The disclosures required in IFRS 8 include both narrative and quantitative information.

Disclosure of the factors used to identify segments

IFRS 8 requires an entity to disclose the following general information:

  • factors used to identify the entity’s reportable segments, including the basis of organisation, and
  • types of products and services from which each reportable segment derives its revenues.

The factors disclosed under the first bullet point above provide the readers of the financial statements with information as to how management has organised the entity. These disclosures should clearly indicate whether segments are based on products and services, geographical areas, regulatory environments or a combination of factors.

It should also indicate whether different operating segments have similar economic characteristics and have therefore been aggregated (see Insights into IFRS 8 - aggregation of operating segments). IFRS 8 requires quantitative information to be disclosed using the amounts presented to the CODM. This will often be different to the amounts reported under IFRS appearing in the primary financial statements. Probably the most important judgement made in the application of IFRS 8 is the identity of the function of the CODM, as it is the information that is regularly used by the CODM that forms the basis for segmental reporting.

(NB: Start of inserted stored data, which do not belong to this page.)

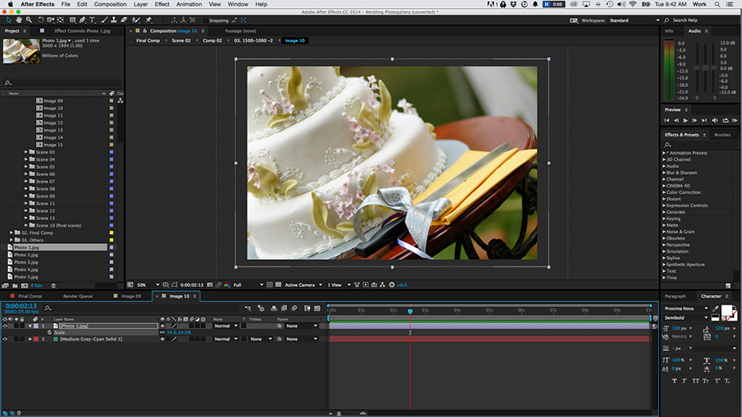Select the Puppet Pin tool
Viewport: 742px width, 417px height.
(148, 19)
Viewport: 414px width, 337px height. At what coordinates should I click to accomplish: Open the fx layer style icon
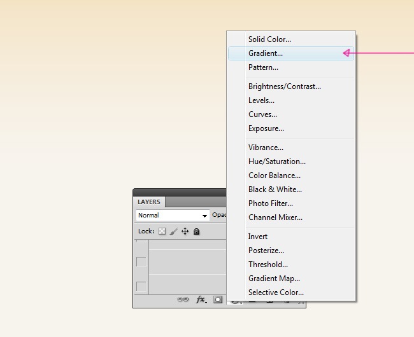click(x=201, y=299)
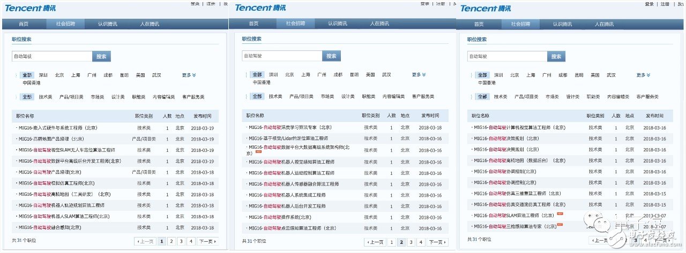
Task: Expand 更多 city options in the left panel
Action: [189, 75]
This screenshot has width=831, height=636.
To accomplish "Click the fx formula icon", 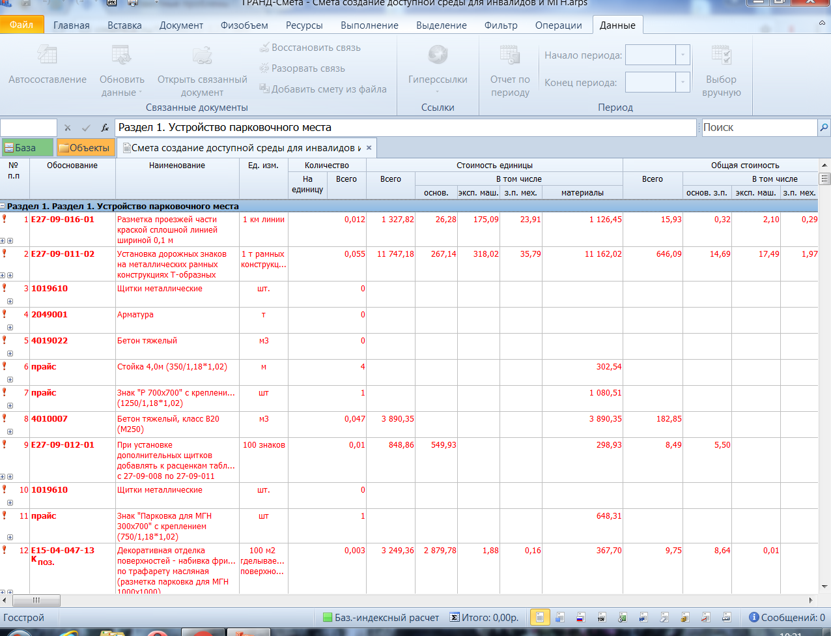I will 105,128.
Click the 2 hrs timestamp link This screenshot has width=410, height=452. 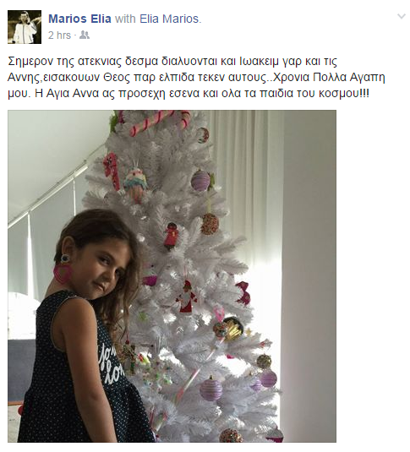click(x=59, y=35)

In light of this, while not a formal disclosure requirement in IFRS 8, we believe it is good practice to disclose the individual or group identified as the CODM.

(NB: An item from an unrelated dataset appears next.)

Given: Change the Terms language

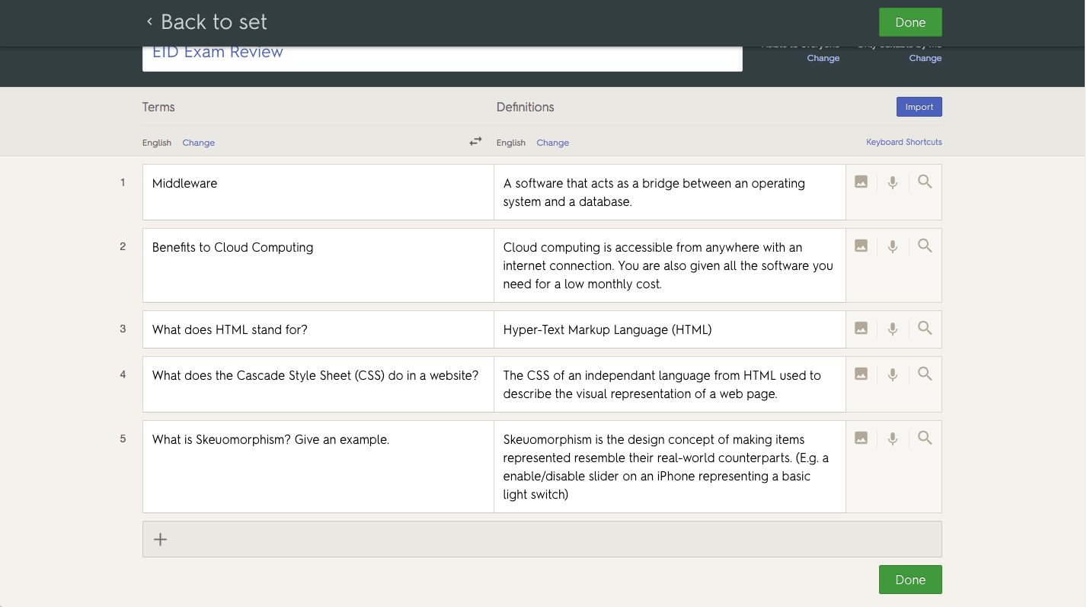Looking at the screenshot, I should (198, 143).
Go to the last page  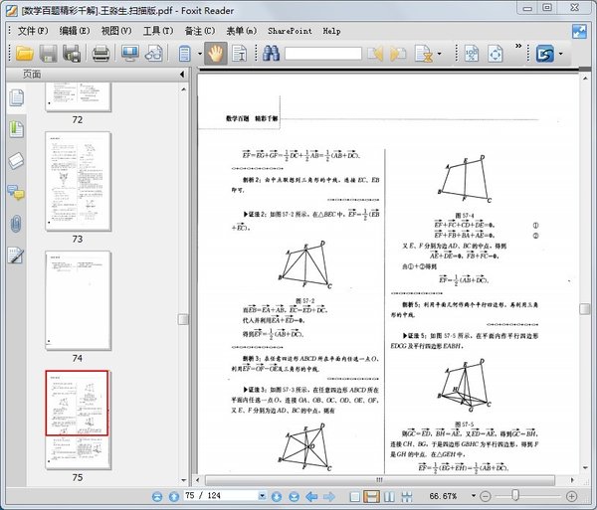295,495
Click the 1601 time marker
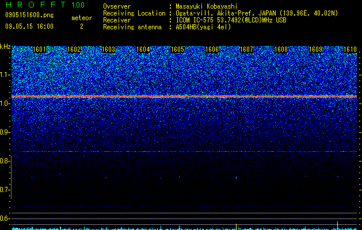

Quantitative information about profit or loss, assets and liabilities

The amounts disclosed for each segment item reflects what has been reported to the CODM. They should be the same amounts the CODM has used to allocate resources to the segment and assess its performance. These amounts will often be different from the measures used in the primary financial statements. Further disclosures are therefore needed to reconcile the segment measures to the primary statements (see reconciliation to IFRS primary financial statements below).

Although IFRS 8 generally requires disclosure on the basis of information used in the business, there are limited circumstances in which entities may need to obtain additional information to meet the requirements of IFRS 8 and they are set out below.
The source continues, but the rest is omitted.